Préface

Ami, amie, lecteurs : les pages que je vous présente sont bien davantage que des réflexions judicieuses, documentées et d’actualité sur la spiritualité. Elles sont le témoignage réfléchi d’une vie entière . Ce sont les mots d’un témoin. Elles irradient un souffle vital.

Félix Placer, un homme libre et engagé, qui, à 84 ans, continue à faire rayonner lumière et vigueur, traduit avec des mots réfléchis l’esprit qui a animé toute sa vie : sa quête permanente, son engagement socio-politique courageux, son amour du peuple, sa consécration à la communauté ecclésiale, avec une profonde fidélité critique. Une longue existence vécue à fond. Et quoi d’autre est la spiritualité sinon une vie vécue à fond, c’est-à-dire, avec de l’âme et du souffle ?

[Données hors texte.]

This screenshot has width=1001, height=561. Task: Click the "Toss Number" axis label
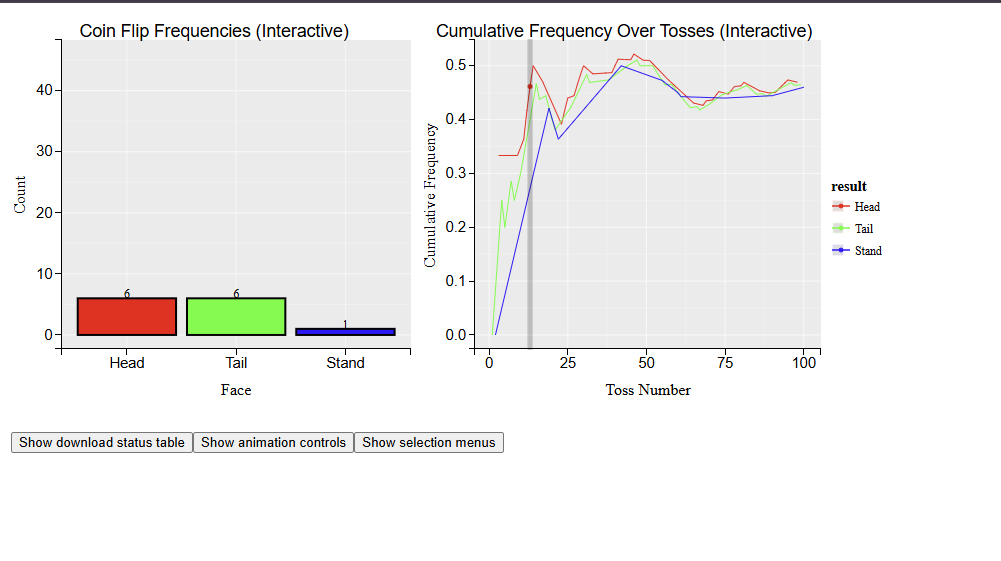tap(648, 390)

Bien que ce ne soit pas le propre du style littéraire d’une préface, je vais vous indiquer les traits fondamentaux de la spiritualité que rayonnent les pages de ce livre. Prenez-les comme clé de lecture.

Une spiritualité en exode et en voyage. Une spiritualité itinérante qui trace le chemin en marchant. Nous vivons une époque d’une profonde transition culturelle, et celle-ci requiert des transformations non moins profondes dans toute la structure institutionnelle des religions traditionnelles, du christianisme catholique en ce qui nous concerne. La spiritualité ne s’attache pas à des paysages et des chemins rebattus, aux paradigmes traditionnels de compréhension et de conduite. Elle n’exclut aucun chemin ni forme, mais ne se lie non plus à aucun passé. Elle écoute l’appel de l’Infini à Abraham : « Laisse la terre de tes ancêtres, pars vers la terre que je t’indiquerai » ¸ Et mets-toi en chemin vers un autre pays, la terre de tous, la terre animée par le souffle de la vie toujours renouvelée.

Une spiritualité en dialogue. La spiritualité ne dépend pas de dogmes immuables ni de vérités absolues. Elle n’est prisonnière d’aucun crédo ni code, d’aucune lettre qui tue. Elle ne méprise pas son propre terroir, où le souffle prit forme, mais ne le considère supérieur à quelconque autre forme, puisqu’elle se sait animée par le même élan. L’Esprit est universel et souffle où il veut. Ainsi, la spiritualité est ampleur de volonté et de vue pour offrir à autrui et recevoir de lui le même esprit qui nous anime tous.

Une spiritualité engagée. La réalité que nous sommes et dans laquelle nous vivons est marquée par une limitation radicale et une douloureuse conflictualité. Mais elle est ouverte, rien n’est clos. La réalité entière revêt un caractère prometteur. Tout ce qui est est potentialité d’un plus. La spiritualité est cette confiance au caractère prometteur de la réalité, au milieu de sa finitude et de ses petites et grandes luttes quotidiennes. La spiritualité est confiance fondamentale, qui se traduit par un engagement de solidarité – généreuse, risquée, confiante – pour que personne ne soit exclu de la promesse universelle.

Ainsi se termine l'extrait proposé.